The answer seems simple.
The hospital is a dramatic place.
Shows exploring the lives of medical personnel and examining the high-stakes decisions they make are naturally very engaging. The drama is practically ready-made. Without resorting to contrived or far-flung plot-lines, medical shows can access moments of great emotional strength (and weakness).
However, the medical shows that we remember and which move us most powerfully do more than tell stories of doctors and their patients. The medical shows we love take us somewhere or tweak the medical drama genre and bring something new to it.
One of the most famous and long-standing shows in American television history, M*A*S*H found an innovative way to tell stories about war without many explosions, guns, or scenes with people charging up hills to get shot. M*A*S*H starred Alan Alda who put all his skills of irony and humor into the show as Pierce – a great doctor who rebelled against authority.
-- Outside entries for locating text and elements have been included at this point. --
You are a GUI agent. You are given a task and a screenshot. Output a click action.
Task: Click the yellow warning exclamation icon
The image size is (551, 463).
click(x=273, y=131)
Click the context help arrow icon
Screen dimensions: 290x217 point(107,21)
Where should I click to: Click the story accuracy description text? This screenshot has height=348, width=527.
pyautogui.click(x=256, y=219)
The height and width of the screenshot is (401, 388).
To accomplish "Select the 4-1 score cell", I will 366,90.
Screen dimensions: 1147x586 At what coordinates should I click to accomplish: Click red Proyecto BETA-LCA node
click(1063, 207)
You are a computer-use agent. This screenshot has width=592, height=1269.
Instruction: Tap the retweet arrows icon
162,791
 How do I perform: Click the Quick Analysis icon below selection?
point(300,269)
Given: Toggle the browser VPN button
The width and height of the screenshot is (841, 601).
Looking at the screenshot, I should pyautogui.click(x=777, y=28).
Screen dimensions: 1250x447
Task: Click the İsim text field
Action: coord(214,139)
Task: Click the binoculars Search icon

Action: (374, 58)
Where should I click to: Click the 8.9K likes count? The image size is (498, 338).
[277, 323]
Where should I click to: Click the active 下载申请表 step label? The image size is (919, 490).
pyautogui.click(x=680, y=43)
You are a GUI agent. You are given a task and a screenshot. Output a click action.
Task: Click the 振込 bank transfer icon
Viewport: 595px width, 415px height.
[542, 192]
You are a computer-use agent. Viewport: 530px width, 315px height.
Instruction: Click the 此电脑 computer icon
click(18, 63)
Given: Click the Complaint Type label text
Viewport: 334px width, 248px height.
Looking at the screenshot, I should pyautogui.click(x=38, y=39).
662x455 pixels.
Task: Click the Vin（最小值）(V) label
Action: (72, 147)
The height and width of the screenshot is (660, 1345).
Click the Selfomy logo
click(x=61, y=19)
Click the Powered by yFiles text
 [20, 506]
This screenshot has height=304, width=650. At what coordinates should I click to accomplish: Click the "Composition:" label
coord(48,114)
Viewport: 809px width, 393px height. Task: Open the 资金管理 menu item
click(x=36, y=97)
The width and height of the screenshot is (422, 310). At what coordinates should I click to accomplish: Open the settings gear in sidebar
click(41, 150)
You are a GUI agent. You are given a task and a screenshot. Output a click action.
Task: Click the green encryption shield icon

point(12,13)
The cast gelled around Alda’s sincerity, personality and charm making M*A*S*H a well-rounded, multi-faceted medical show with integrity at its heart. It wasn’t just drama, nor was it all comedy. M*A*S*H was good theatre on TV, a thing that remains rare and which probably explains the amazing run of 11 years that the medical show was on the air.
Doogie Howser, M.D.
Just when you thought kids couldn’t be doctors… Doogie Howser was a precocious teenaged boy who finished medical school when he was fifteen. They let him become a surgeon because he had passed all his tests.
Perhaps this is not the most realistic scenario for a medical show, but Doogie Howser, M.D.was a popular and funny show.
Awkward situations arose very naturally and drama was built into the impossibility of a kid this young being granted a position as a physician and surgeon, facing the rigors and challenges of doctoring in a hospital.
The former star of that far-fetched medical show, Neil Patrick Harris, disappeared from the scene for a while then returned to cameo in Harold and Kumar Go to White Castle. He can now be seen on the television show How I Met Your Mother.
If you’ve ever heard of George Clooney you have ER to thank. A medical show that eschewed much of the humor that was central to M*A*S*H and Doogie Howser, Md., ER maintained a high level of intensity from start to finish every week.
The drama of an emergency room was the setting and the subject of this weekly medical show, expanding to take in the philandering of its star doctors, the personnel conflicts and ego-battles of high profile doctors, and sometimes the quiet relief of a night away from all the blood and guts of the “ER”.
ER‘s gritty, high-intensity version of the medical show turned out to be hugely successful and the show ran from 1994 to 2009.
The interest in this show was not only its intensity, but also its focus on the emotional costs of failure and success for the doctors and nurses in the emergency room.
Though highly formulaic in its episode construction, House, M.D. has tapped into an interesting sub-genre of medical show. This Fox drama is a hybrid show, meshing the hospital setting, the life-and-death situations, and the ego conflicts of the hospital with the criminal investigation and witness interrogations of a police procedural drama.
In the case of this medical show, the criminal is sickness and the mystery comes in identifying the culprit before it’s too late.
Always funny in a darkly sarcastic way, House, M.D. takes Alda’s Pierce character from M*A*S*H and twists him into a person who is both more jolly and more depressed and…more talented.
The innovations of House, M.D. are not limited to the hybrid nature of the show but include also an examination of the legal and financial sides of running a hospital.